Exercise goal:
Could you transcribe exactly the lines from the one containing "Image resolution: width=354" through the end of the listing below, both included, but none of the pictures?

Provided data:
++++++++

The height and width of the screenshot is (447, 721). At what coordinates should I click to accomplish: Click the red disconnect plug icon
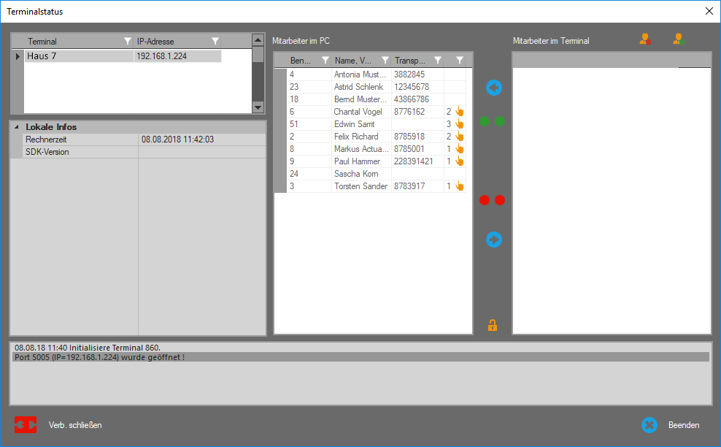[x=26, y=424]
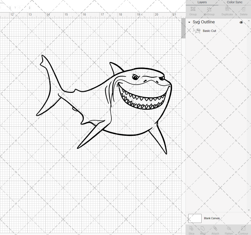Increase X value with stepper arrow
This screenshot has width=251, height=235.
[x=10, y=7]
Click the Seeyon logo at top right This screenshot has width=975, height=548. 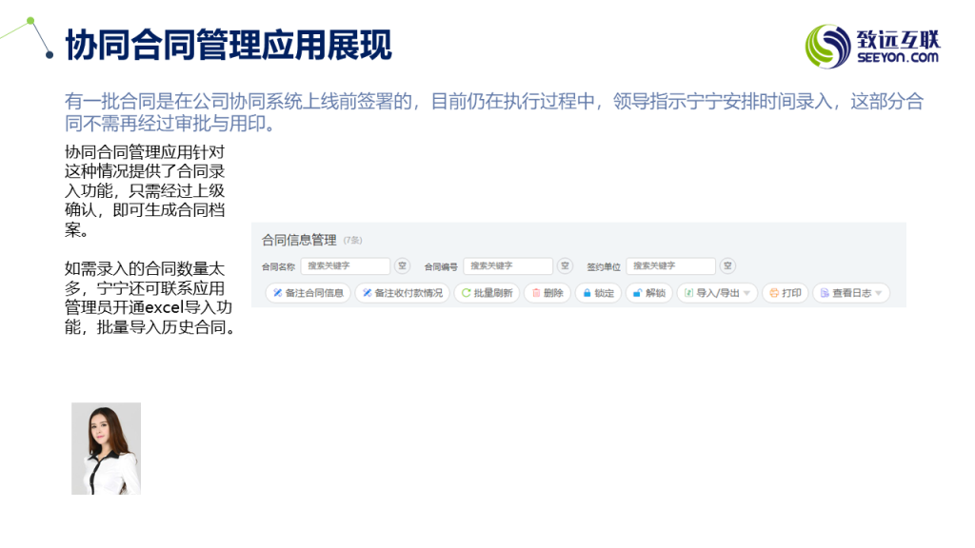click(x=872, y=46)
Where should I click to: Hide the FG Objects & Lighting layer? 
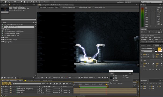[x=2, y=89]
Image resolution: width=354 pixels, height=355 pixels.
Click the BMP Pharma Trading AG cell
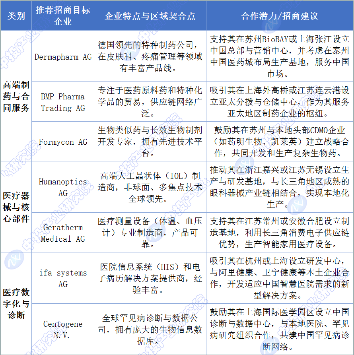[x=63, y=102]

++++++++

Answer area:
Image resolution: width=354 pixels, height=355 pixels.
Click the BMP Pharma Trading AG cell
[x=63, y=102]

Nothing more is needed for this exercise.